Alain Sailhac Obituary, Death – When I found out that Chef Alain Sailhac had passed suddenly, I was shocked and distraught. Not only was he a dear friend of mine, but he was also an important figure in the development of the course that my life would take. My alma mater, the French Culinary Institute, which was formerly known as the International Culinary Center and where I worked as a teacher for more than eight years prior to joining the CIA, was initially known as The International Culinary Center. I worked there as a teacher for more than eight years before joining the CIA. Before I started working for the CIA, I was employed there as a teacher for more than eight years.
Chef Sailhac spent his career at the institution serving in a variety of administrative posts, including that as Executive Vice President and Dean Emeritus.
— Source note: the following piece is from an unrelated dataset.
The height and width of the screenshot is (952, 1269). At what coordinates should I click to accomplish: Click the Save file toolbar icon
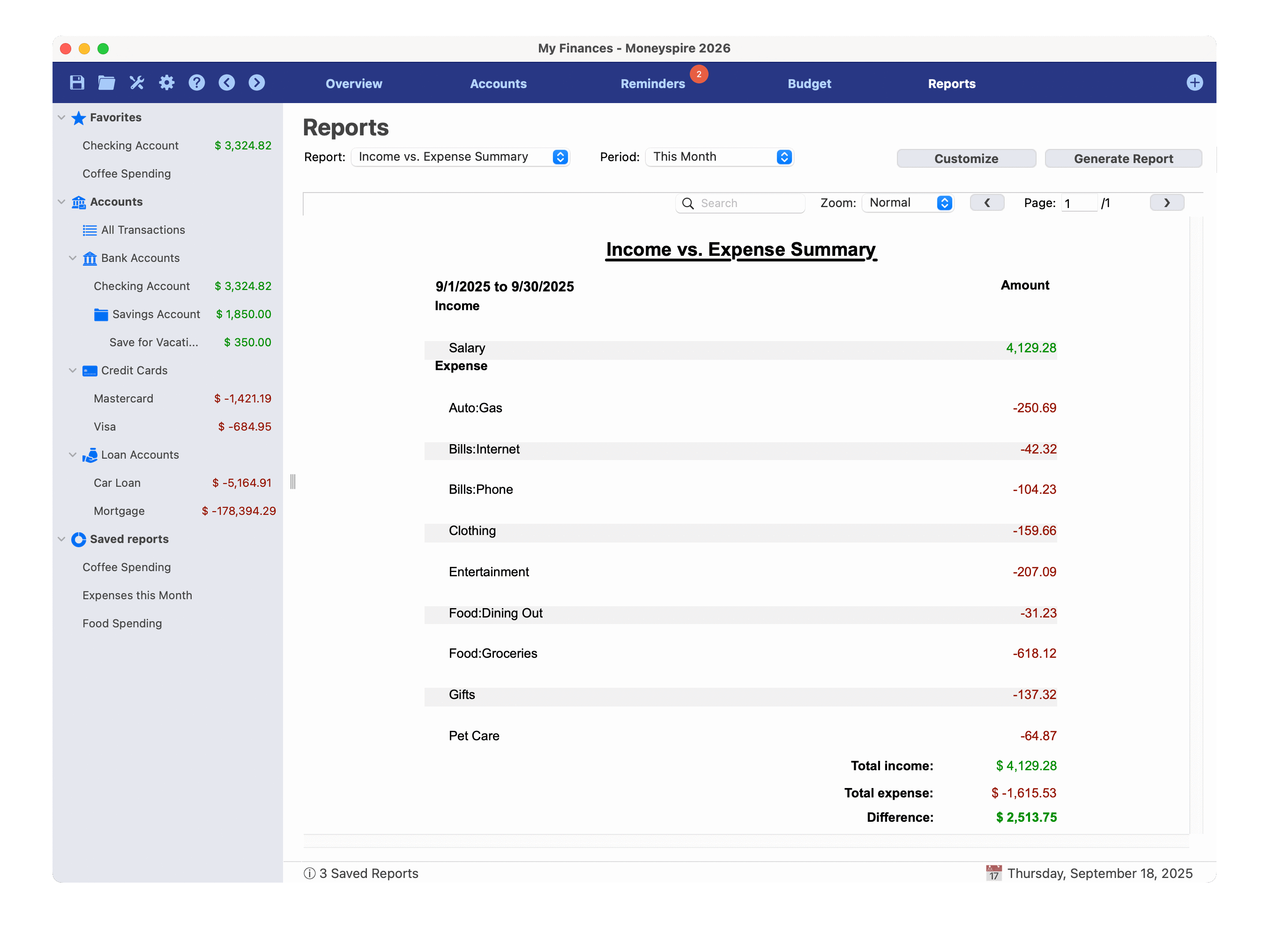(x=77, y=82)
It was during his time as head chef at Le Cygne in 1977, the year that the restaurant was given its very first ever four-star rating by The New York Times, that the establishment gained the distinction for the very first time. In other words, he was the one who earned it for the restaurant. After that, he held the position of executive chef at a variety of restaurants and hotels, including, among others, Le Cirque, the 21 Club, and the Plaza Hotel.
He was the most attentive and thoughtful chef I’ve ever known, and throughout the course of his career, his guidance and observations have been beneficial to a substantial number of cooks all over the world. He was a pioneer in the culinary industry. I got the opportunity to collaborate with him on a number of times, and it was a pleasure each time. I will owe him an unpayable debt for the rest of my life, and I make a solemn vow that I will do all in my ability to impart some of his wisdom on my students, many of whom will go on to become future leaders in our organization. As a cook, you have the right to some tranquility and rest while you are on the job.